While the measures presented here are meant to assess overall EMR data quality, each question that one hopes to answer using EMR data is unique. Therefore, when assessing the “fitness” of the data for its intended purpose [9] one needs to apply both broad considerations captured in the aforementioned frameworks, including the provenance of the data [43], and narrow ones – applying specific quality measures to the data elements that are to be used [8, 37, 44]. If we stay true to a broad conceptualization as fitness for purpose, then each question posed that will be answered through the use of EMR data can be considered unique in the context of data quality. Measures serve as tools that can be deployed in a data quality assessment activity, but they are not sufficient in and of themselves to properly assess data quality in terms of a particular question or project. However, a sustained program of testing measures in a wide variety of jurisdictions, across EMR types – could allow the creation of a standard set of measures of data quality for general use. Over time, these measures could be collected into a library (to be shared widely) which would assist those who seek to conduct and report on their own data quality assessments. We recommend that data users examine the suite of measures available and determine which would be the most applicable in their own particular context as they are conducting data quality assessments. From a broader perspective, guidance also exists in the literature regarding data quality management and the governance of health information [45].

Strengths and limitations

There are several potential limitations of this study. The first is that our assessment of data quality is focused on the structured data elements within the three EMR datasets – not the narrative or notes portion of the record. This limitation reflects a choice made by DELPHI researchers not to extract the narrative portion of the EMR data, for patient privacy reasons. Based on our understanding of our EMR datasets, the majority of the data needed for the analysis would be found in the structured portion of the EMR data. Second, our assessment of data quality will be generalizable only to three types of Canadian EMR software products. Third, in the Canadian context, diagnostic codes are submitted for billing purposes (used in our case definitions for the test conditions), while in other jurisdictions, diagnoses are not linked to billing. Despite these factors, the three datasets are based on EMR data from a large number of practitioners working within many practice types and communities in Southwestern Ontario. It was not within the scope of this study to systematically assess the individual recording practices among all the DELPHI sites; this would have allowed us more fully explain some of the results. A strength of this study is that it focuses on assessing data quality primarily using data within the EMR itself. This approach is the most feasible method to implement on a wide scale, in contrast to methods using external reference data.

Conclusion

This paper proposes a basic model for assessing primary health care EMR data quality.
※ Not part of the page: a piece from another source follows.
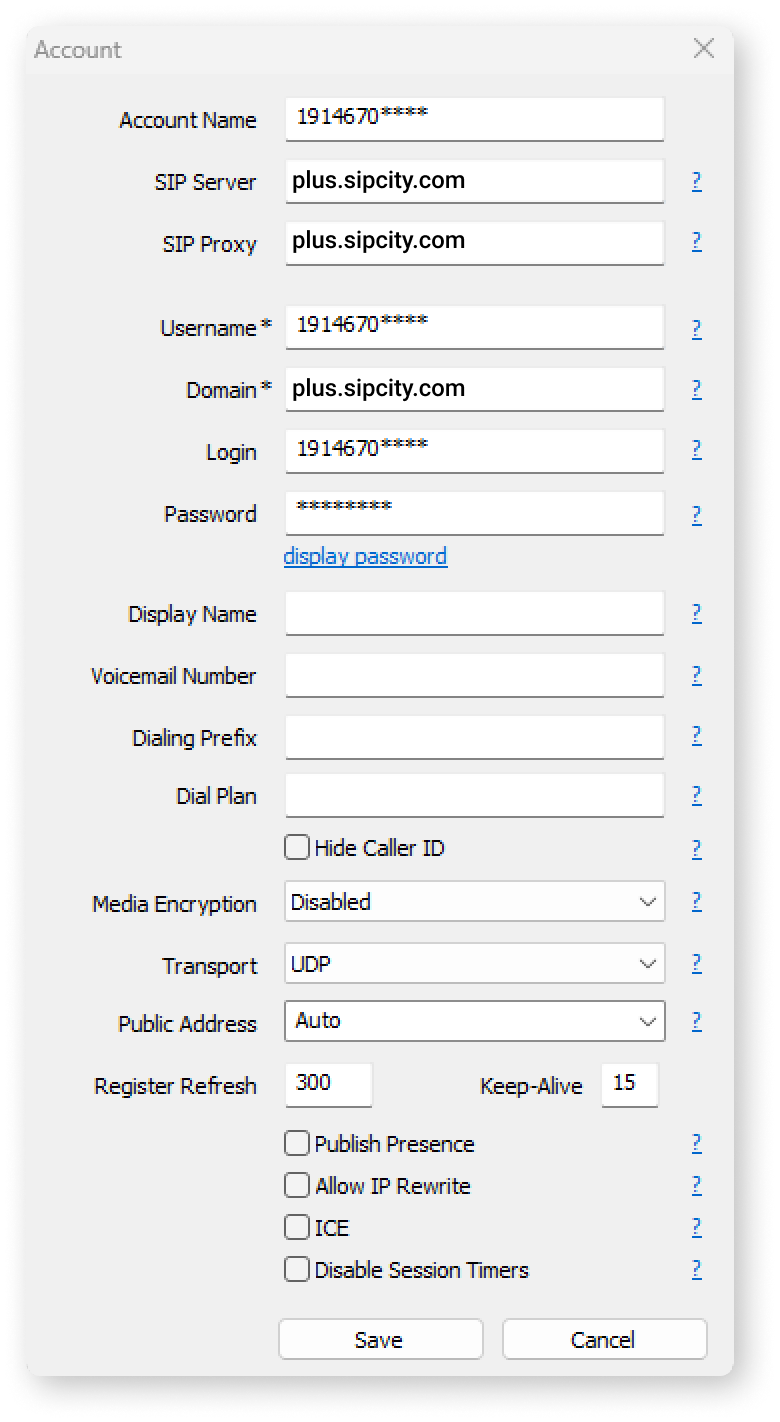
Task: Show help for Username field
Action: 696,329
We developed and tested multiple measures of data quality, within four domains, in three different EMR-derived primary health care datasets. The results of testing these measures indicated that not all measures could be utilized in all datasets, and illustrated variability in data quality. This is one step forward in creating a standard set of measures of data quality. Nonetheless, each project has unique challenges, and therefore requires its own data quality [46] assessment before proceeding.